Is Brand Experience The New Sugar?

Mark Di SommaJune 5, 20173 min

Right now, it feels like almost every brand wants to hook their customers on sweet moments that have them coming back for more. But is that what people want or have brands simply made high-energy experiences the new must-add?

Storyteller Colin Rowsell posted this on LinkedIn recently: “One of the most ‘delightful’ things I own is my Chromebook. It delights me by doing what I expect, without hassle, at a fair price. So does my bookshelf. And my bed. On the other hand, when overexcited designers and marketers try to stuff me full of delight like a candy-fed cow, I just feel irritated and look elsewhere, for things that don’t need constant sugary approval.”

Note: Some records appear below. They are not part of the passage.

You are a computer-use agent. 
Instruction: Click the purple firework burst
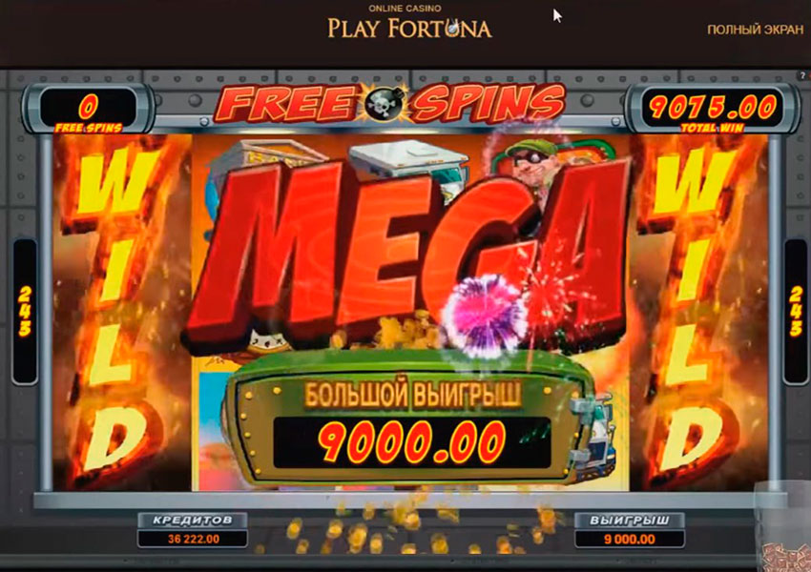pos(484,316)
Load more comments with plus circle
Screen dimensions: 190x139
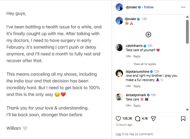click(148, 35)
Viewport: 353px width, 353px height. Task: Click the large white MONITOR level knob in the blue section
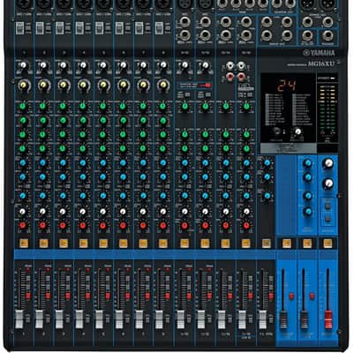click(327, 163)
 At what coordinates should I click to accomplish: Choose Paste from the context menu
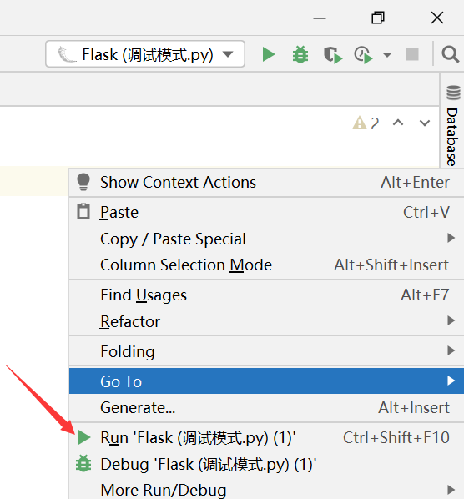click(266, 212)
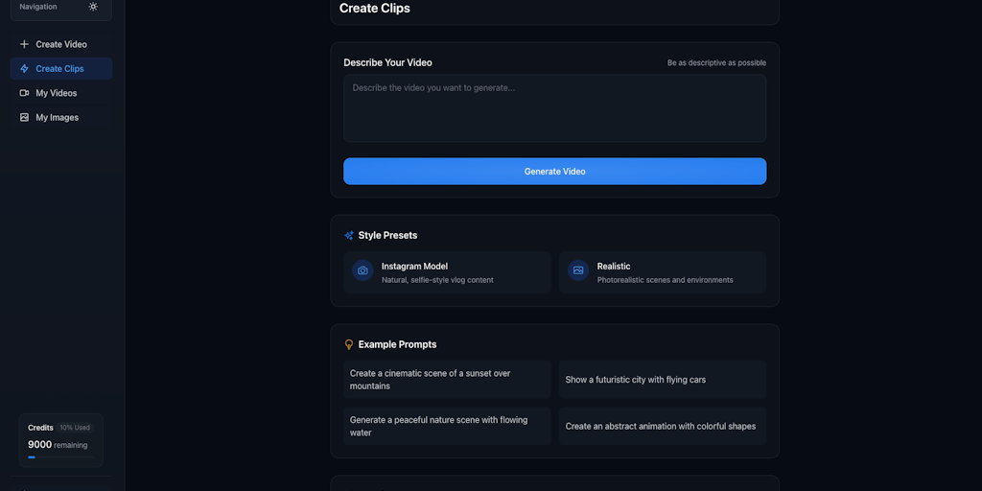The width and height of the screenshot is (982, 491).
Task: Focus the video description text area
Action: pyautogui.click(x=554, y=108)
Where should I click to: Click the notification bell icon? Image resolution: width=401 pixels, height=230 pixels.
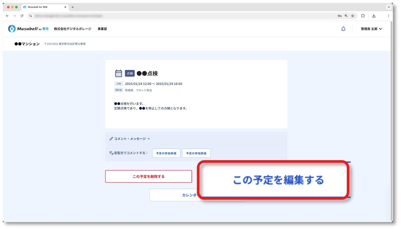343,29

Sometimes we just want things to be. They don’t need to earn us points, flip us stuff, give us a new take on the world. We don’t need to marvel at how clever they are, or love what they do for our ego or social circle.

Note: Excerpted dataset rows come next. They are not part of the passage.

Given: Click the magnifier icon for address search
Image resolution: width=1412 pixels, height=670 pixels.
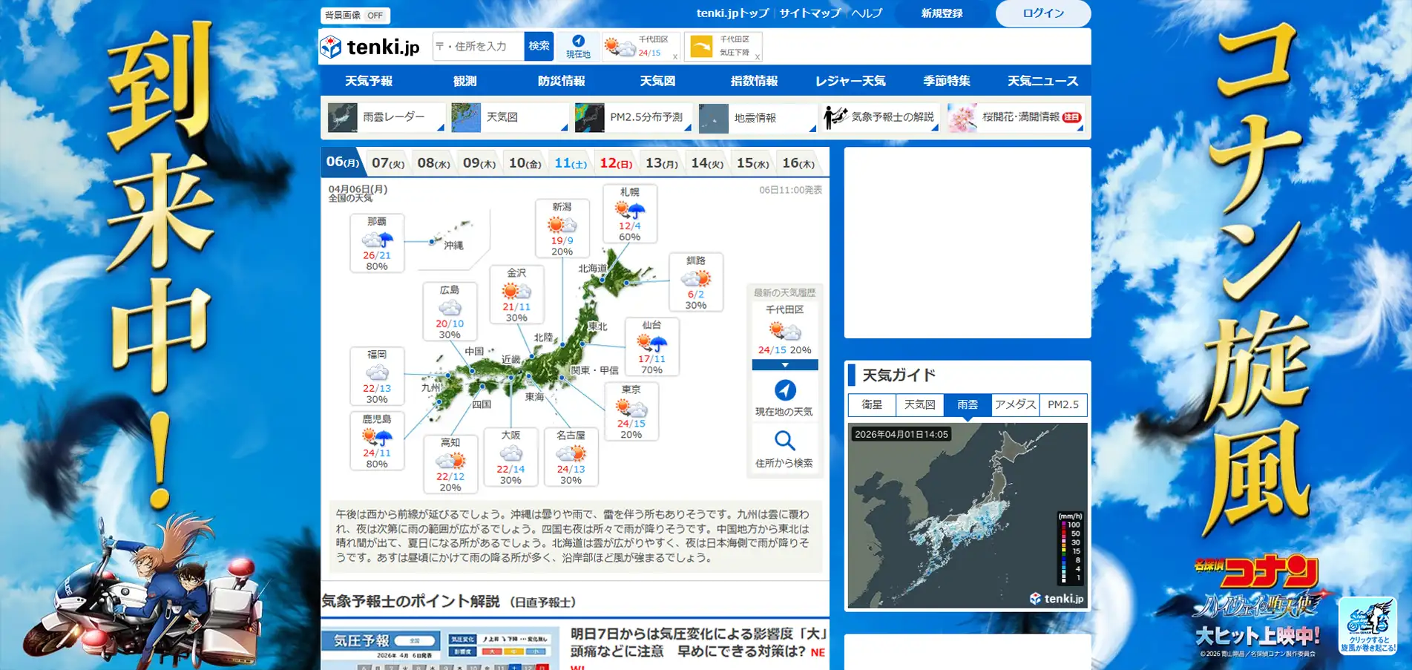Looking at the screenshot, I should coord(784,441).
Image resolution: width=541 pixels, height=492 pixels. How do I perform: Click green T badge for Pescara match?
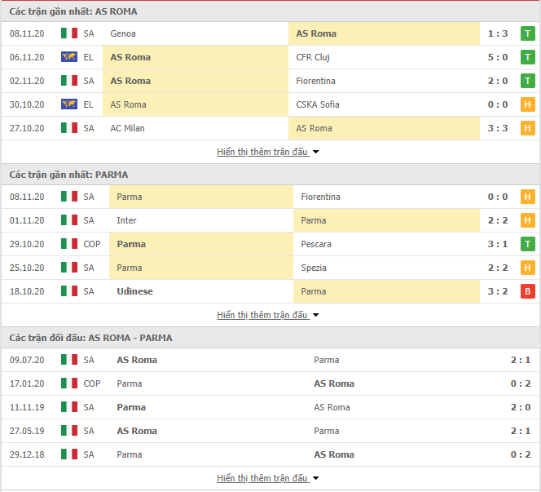tap(527, 244)
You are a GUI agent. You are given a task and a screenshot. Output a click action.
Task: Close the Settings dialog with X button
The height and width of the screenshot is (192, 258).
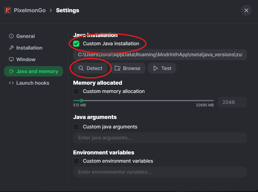point(246,10)
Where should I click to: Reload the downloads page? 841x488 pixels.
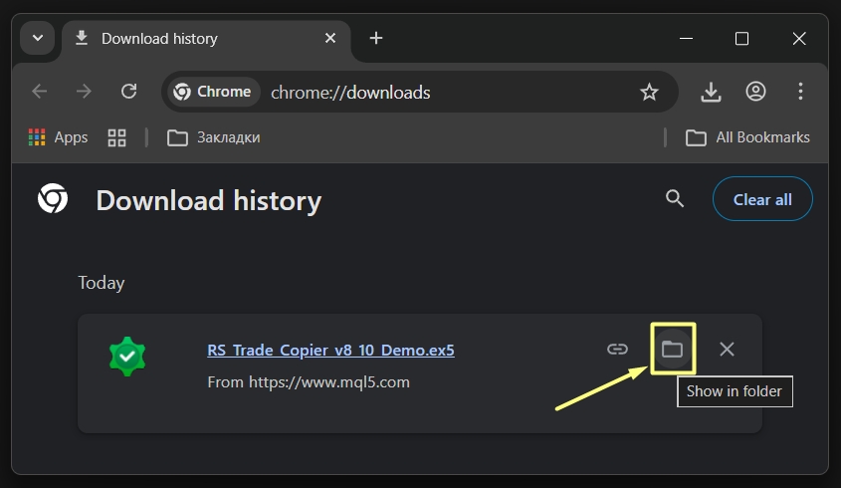click(128, 92)
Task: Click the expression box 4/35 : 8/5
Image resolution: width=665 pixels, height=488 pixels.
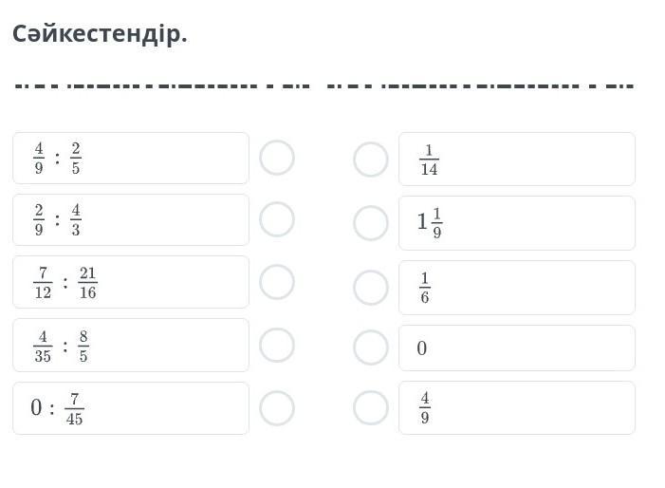Action: point(131,345)
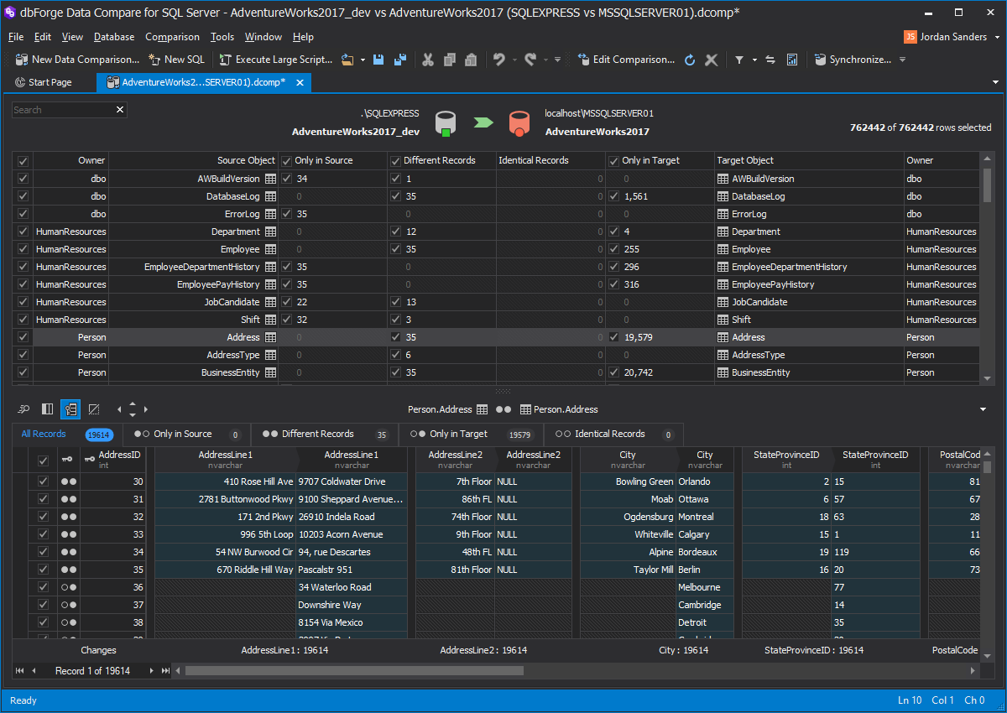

The increasing difficulty for marketers I think is to let something do what it does without adding some level of artificial enhancement. We are, as Sophie Heawood so delightfully put it, in danger of turning consumers into “everythingists” – the combination of perfectionism, narcissism and laziness that has people saying they want the benefits of what’s on offer, because they feel they now deserve it, and that they don’t want to miss out, while at the same time failing to make any reciprocal commitment based on what they have been served up. Just to give a sense of the prevalence of experiences, in a recent survey by Freeman and SSI more than one in three CMOs surveyed said they expect to allocate 21 to 50 percent of their budgets to brand-experience marketing over the next three to five years.

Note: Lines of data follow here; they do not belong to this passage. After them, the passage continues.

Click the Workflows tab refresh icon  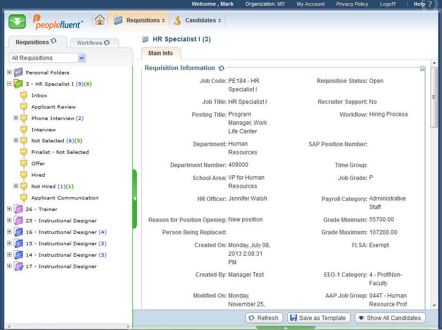coord(107,42)
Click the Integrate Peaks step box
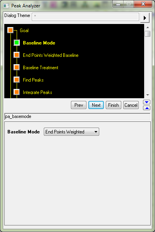Image resolution: width=155 pixels, height=232 pixels. 17,92
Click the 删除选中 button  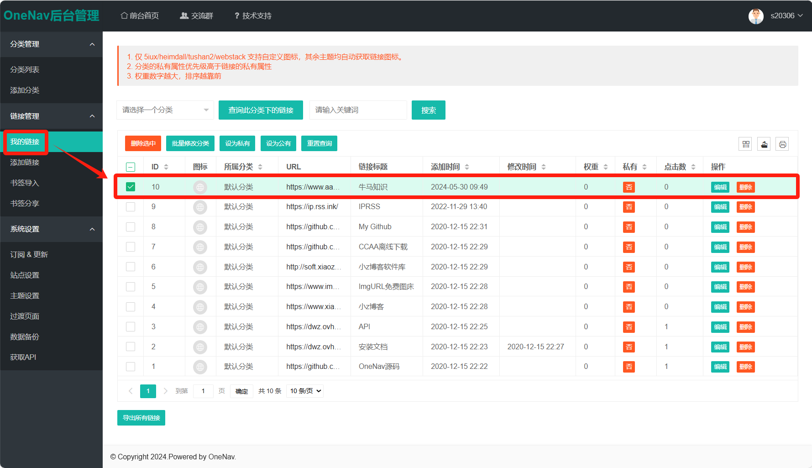[143, 143]
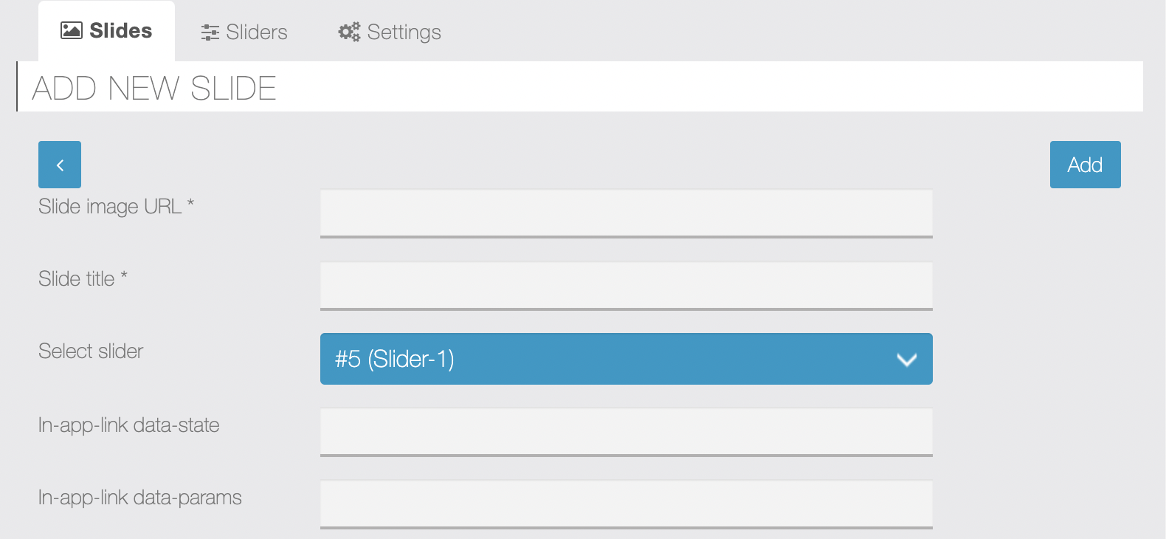Image resolution: width=1166 pixels, height=539 pixels.
Task: Open the Settings tab
Action: [x=389, y=32]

As experiences become the new normal, brands are training customers to be wow-ed while running down the value of each wow as they do so.

So what are the alternatives? If you’re a middle/upper market brand and you want to enhance loyalty and grow your top-line, what options do you have beyond trying to out-experience others? Certainly one is to head in the opposite direction. As more brands look to enhance, pushing your brand to become more simple is a viable, alternative strategy. As experience-focused brands seek to lock in more of consumers’ time and engagement, over 60% of consumers say they would pay more for brands that saved them time and that made things more straight-forward. Yes, even that’s about experience at one level in that it’s about good CX and UX, but it’s also about using consistency, brevity, transparency, personality and empathy to cut friction and complication. As sectors become more complex, and decisions become more involved, brands that can express what’s on offer in ways that customers quickly identify with, and see benefit in, will look increasingly attractive.

The discipline now doesn’t lie in simply adding experiences per se but rather in being able to discern and filter when adding experiences is extraneous and will only serve to dilute what customers get. And that’s hard. As the arms race for more content, more stories, more experiences and more journeys continues to ramp up, a powerful herd mentality has set in. The new FOMO for marketers is that their brand doesn’t check these boxes, that it doesn’t keep up and that such shortcomings make it uncompetitive. There is a risk of that to be sure. But there is perhaps a greater risk that the brands that obsess on this are throwing a great deal of effort and resources at looking more and more like everyone else while telling themselves that they are somehow differentiating themselves.

My own view is that we will see increasing polarization around experience strategies. Right now, a lot of brands are reluctant to embrace simplicity because they worry that it signals discounting. But, as the pressure to delight consumers becomes greater and greater, the wish to explore options that are more minimalist and straight-forward will increase.